▸ **WHAT THIS TASK INVOLVES**: An unchanged copy of all the lines below is expected, and it should contain no pictures.

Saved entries
------------------------------------
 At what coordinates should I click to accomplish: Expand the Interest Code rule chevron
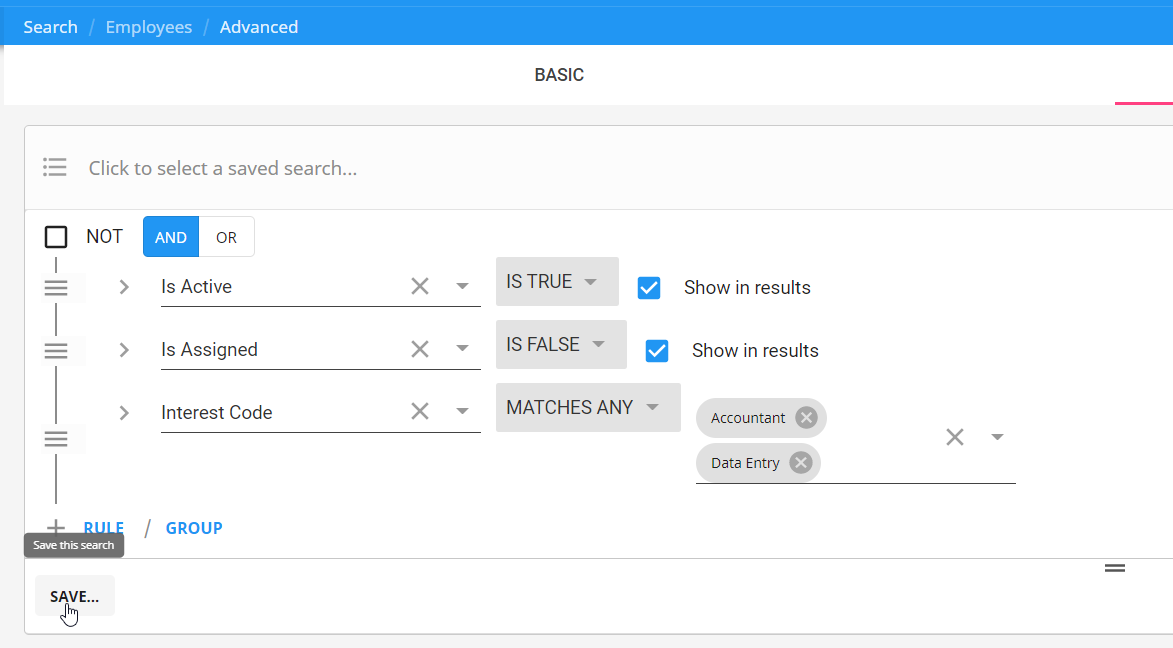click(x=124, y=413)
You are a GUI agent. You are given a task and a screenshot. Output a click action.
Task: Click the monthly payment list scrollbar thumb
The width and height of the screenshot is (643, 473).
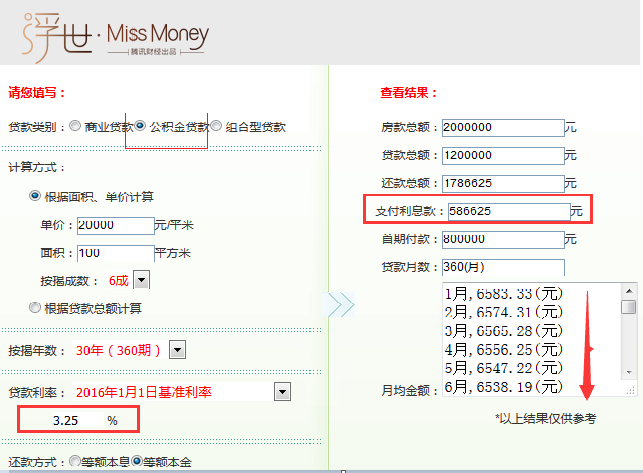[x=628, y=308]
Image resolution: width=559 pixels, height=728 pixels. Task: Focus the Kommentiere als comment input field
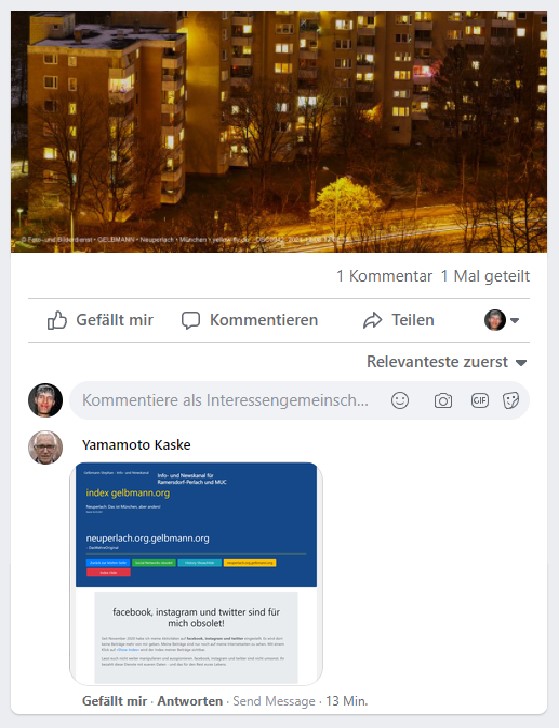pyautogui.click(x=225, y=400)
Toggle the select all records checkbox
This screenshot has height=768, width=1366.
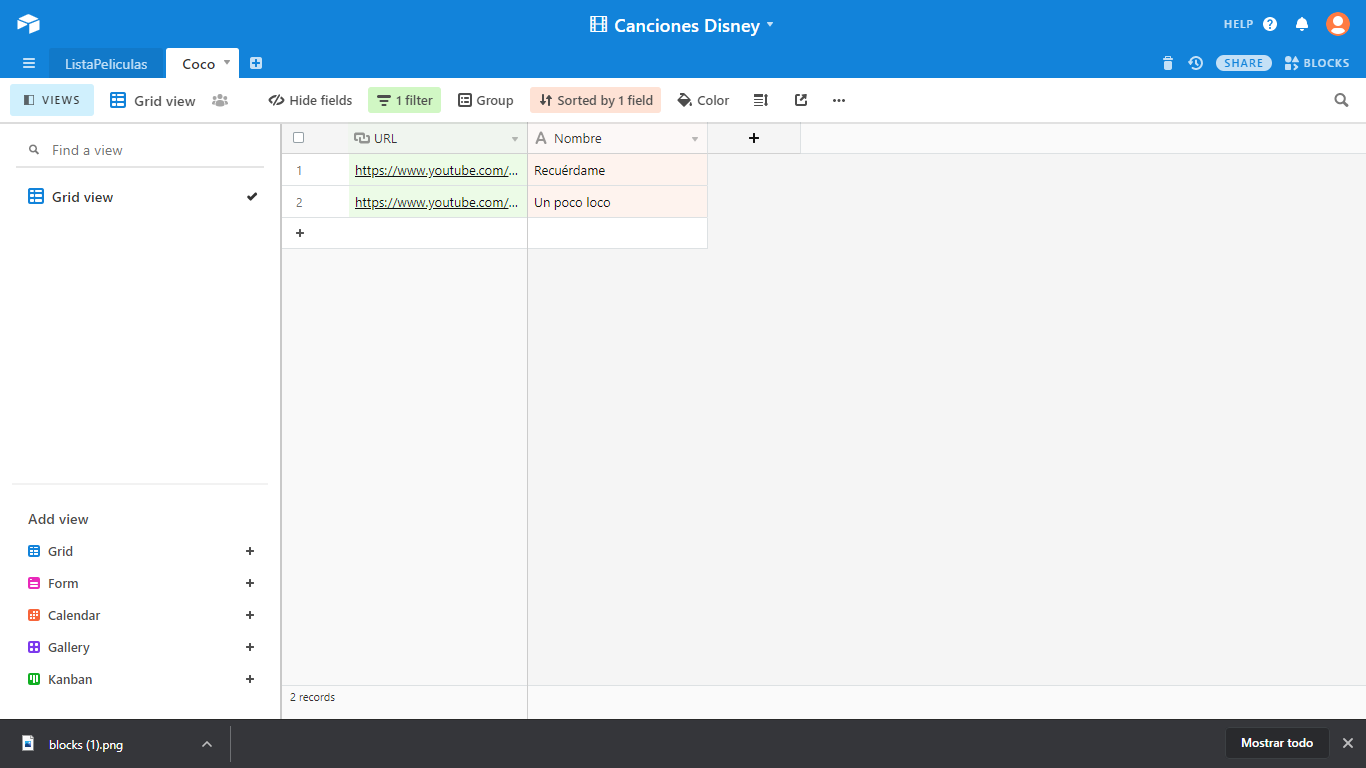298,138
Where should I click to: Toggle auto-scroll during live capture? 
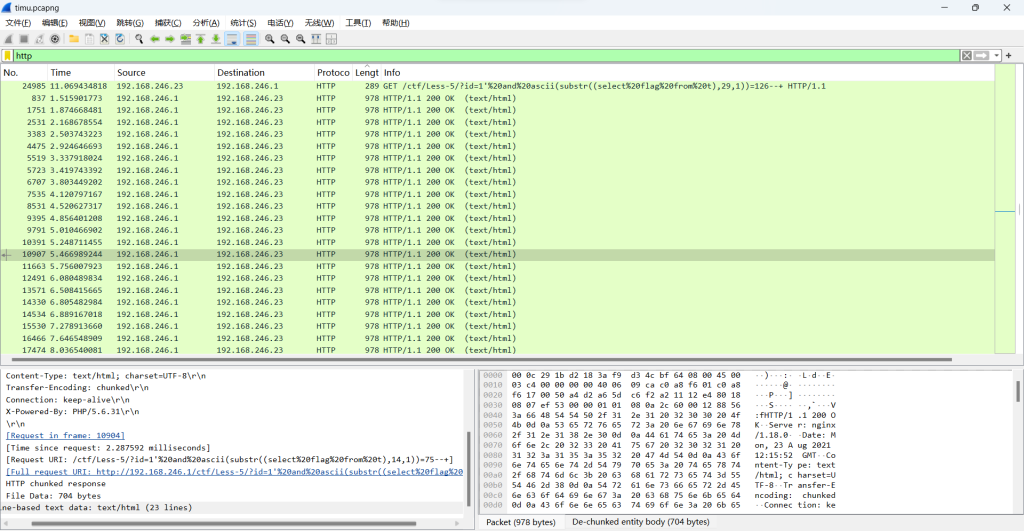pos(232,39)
------------------------------------
▸ **ANSWER FOR THIS EXERCISE**:
 At what coordinates should I click to accomplish: Expand the Interest Code rule chevron
click(x=124, y=413)
You are a GUI agent. You are given a task and a screenshot. Output a click action.
Task: Click the monthly payment list scrollbar thumb
The width and height of the screenshot is (643, 473).
[x=628, y=308]
Image resolution: width=559 pixels, height=728 pixels. Task: Focus the Kommentiere als comment input field
pyautogui.click(x=225, y=400)
Toggle the select all records checkbox
This screenshot has height=768, width=1366.
298,138
Where should I click to: Toggle auto-scroll during live capture? 
pos(232,39)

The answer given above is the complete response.